- _Page_
>>>>

# Great Stuff Vines



## beadyeyedbrat (Oct 7, 2008)

How to make creepy vines from Great Stuff foam and cheap greenery.


----------



## dudeamis (Oct 16, 2011)

very cool


----------



## BioHazardCustoms (Aug 5, 2009)

That's very similar to the method that I use. Weird.


----------



## dudeamis (Oct 16, 2011)

I use this stuff.

http://www.acehardware.com/product/index.jsp?productId=1289225

take the leaves off dollar tree vines and glue them on this stuff, spaced further apart.


----------



## Troll Wizard (May 3, 2012)

Great Idea....Is there anything that you can't do with Great Stuff Foam Spray?


----------



## BioHazardCustoms (Aug 5, 2009)

Troll Wizard said:


> Great Idea....Is there anything that you can't do with Great Stuff Foam Spray?


Clear your sinuses. I tried once, and made a huge mess.


----------



## beadyeyedbrat (Oct 7, 2008)

Troll Wizard said:


> Great Idea....Is there anything that you can't do with Great Stuff Foam Spray?


I will keep trying til I find something.


----------



## Bone Dancer (Oct 7, 2005)

I think GS comes in a flexible form too. It's for windows I think and in a blue can if I remember right. The black can is for maximum expantion, the red can is the standard GS.

<<<<

- _Problems to solve_
a – In the Great Stuff vines thread, what color is the can for the standard Great Stuff?
b – From the Great Stuff vines thread, extract the text between "http://www.acehardware.com/product/index.jsp?productId=1289225" and "spaced further apart.", inclusive.
c – Decide whether each statement agrees with the Great Stuff vines thread: (i) BioHazardCustoms reports that one attempt at a particular use of the foam made a huge mess. (ii) dudeamis recommends gluing the dollar tree leaves closer together. (iii) Bone Dancer recalls that the flexible form comes in a red can. Answer yes or no for each and quote the deciding words.

- _Items listed in a dataset_
>>>>

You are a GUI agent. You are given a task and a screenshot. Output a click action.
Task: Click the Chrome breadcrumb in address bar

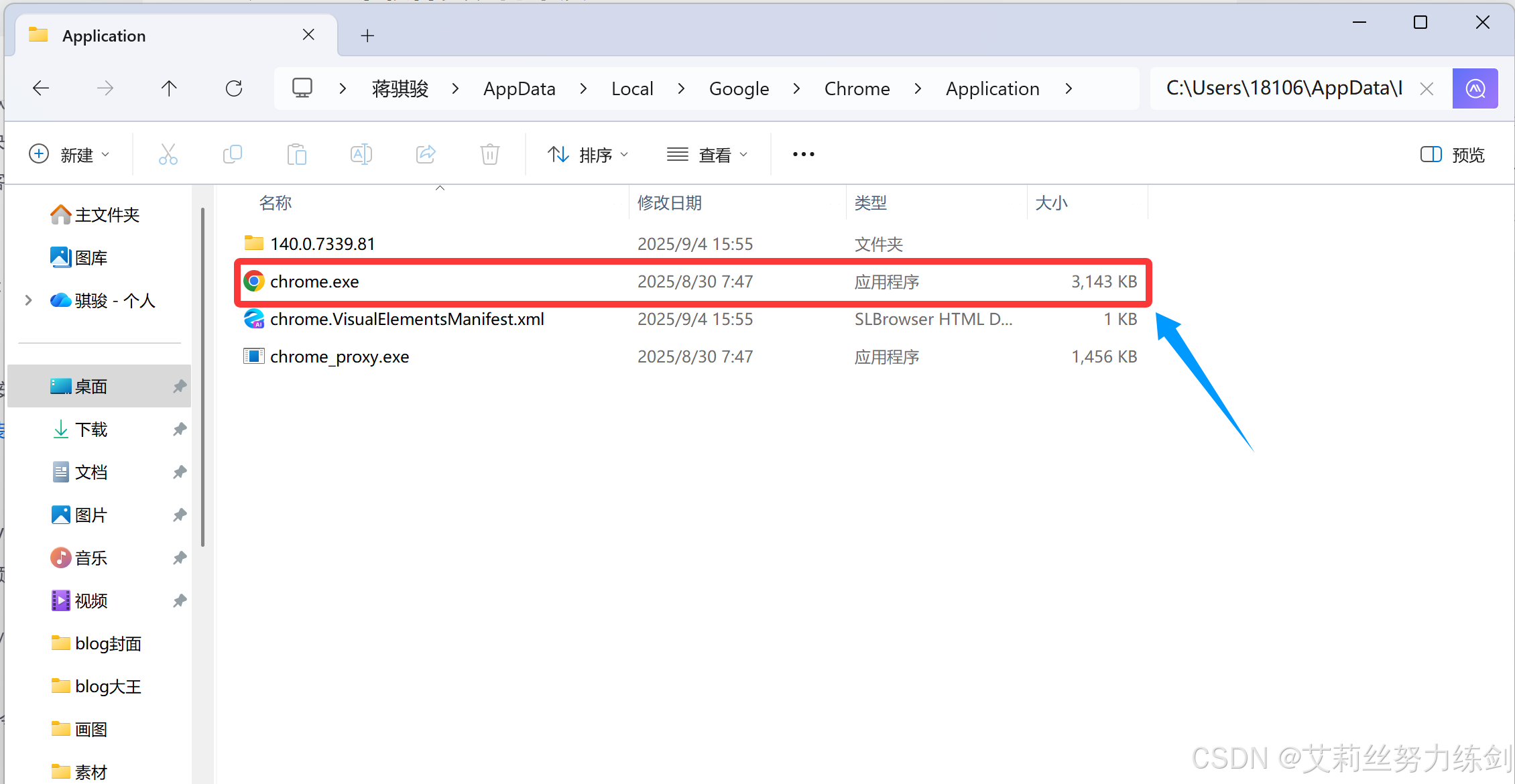[857, 88]
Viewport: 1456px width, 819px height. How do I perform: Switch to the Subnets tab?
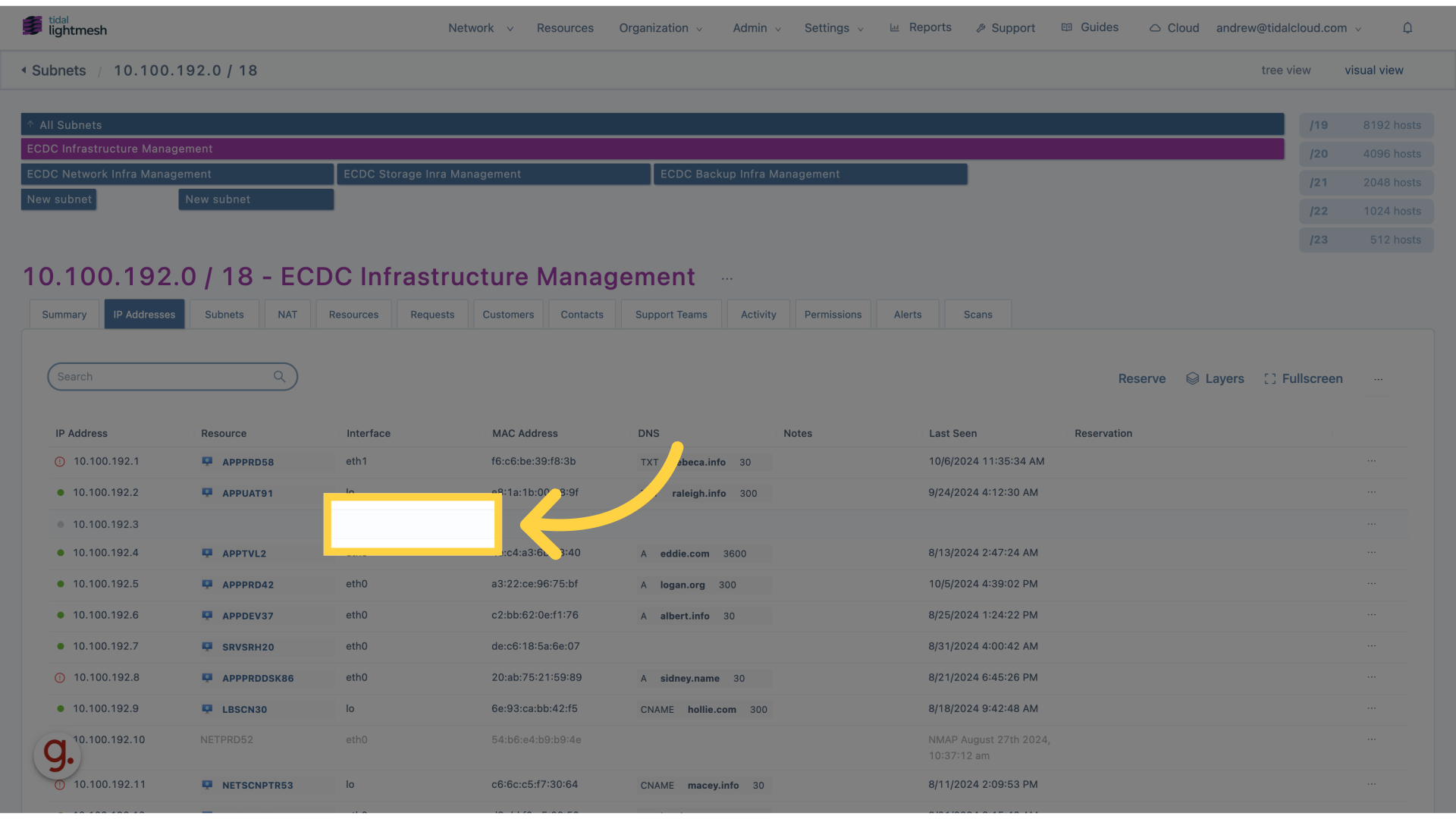pyautogui.click(x=224, y=314)
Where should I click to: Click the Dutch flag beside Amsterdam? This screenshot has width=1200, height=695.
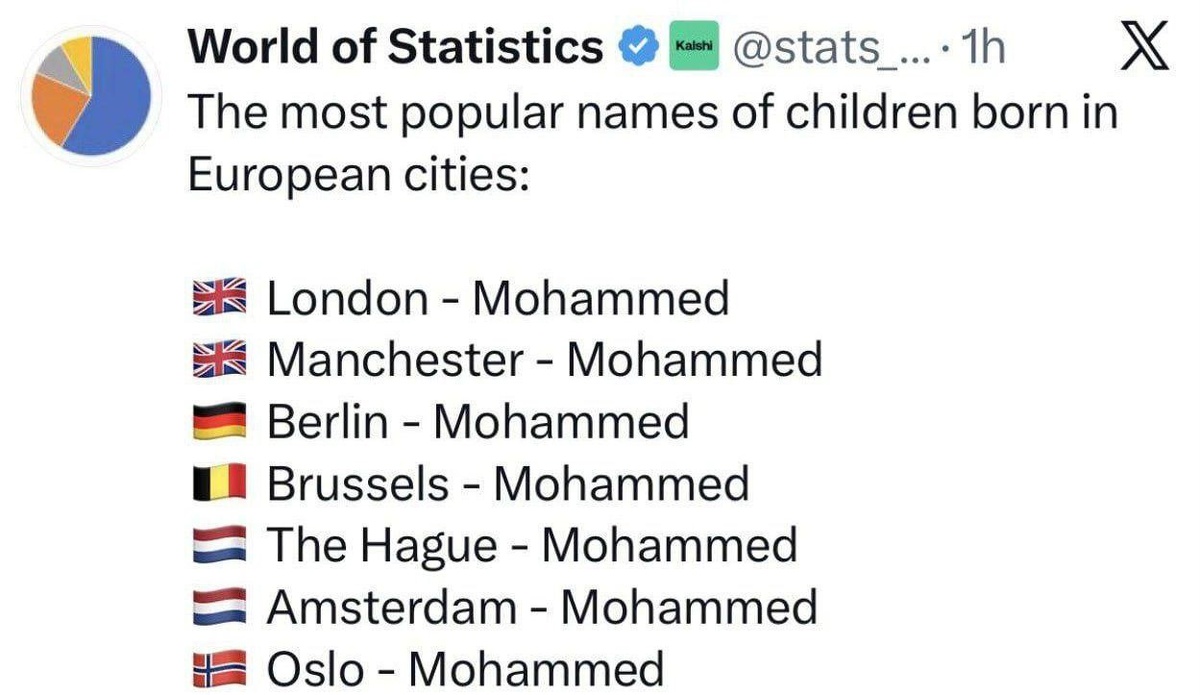(218, 607)
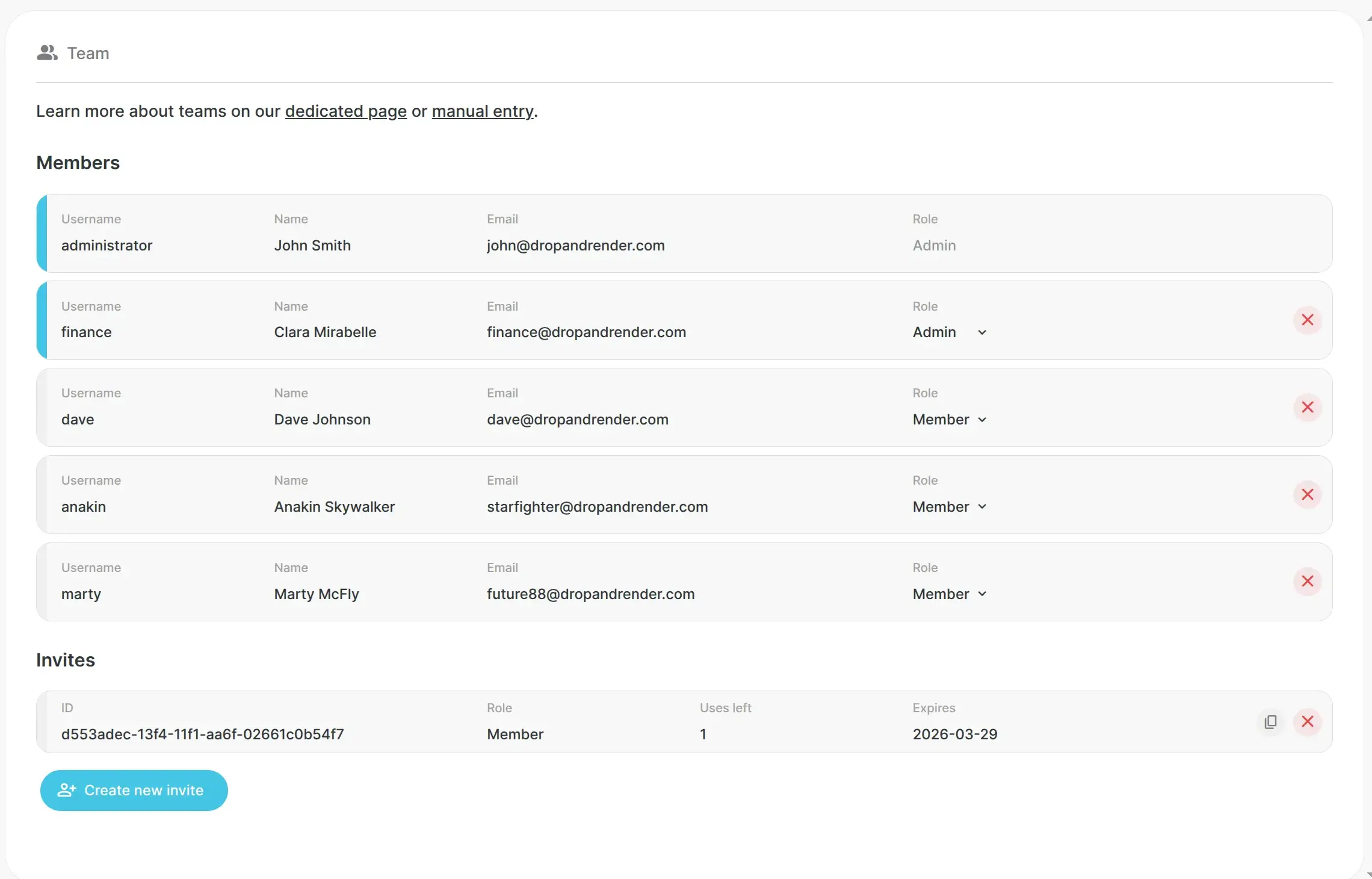The width and height of the screenshot is (1372, 879).
Task: Remove Dave Johnson with red X icon
Action: pos(1306,408)
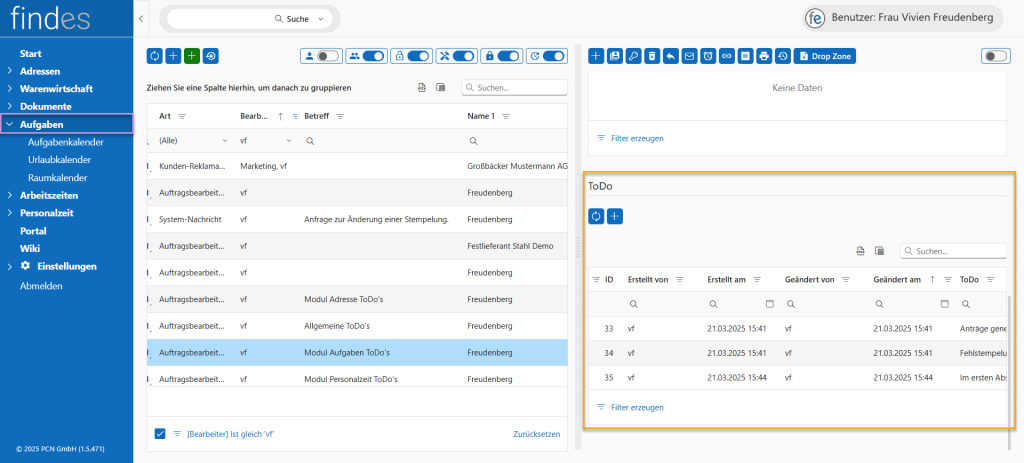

<<<<

- _Answers per task_
a – Red.

b –
http://www.acehardware.com/product/index.jsp?productId=1289225

take the leaves off dollar tree vines and glue them on this stuff, spaced further apart.

c –
(i) Yes: "Clear your sinuses. I tried once, and made a huge mess."
(ii) No: "glue them on this stuff, spaced further apart."
(iii) No: "in a blue can if I remember right"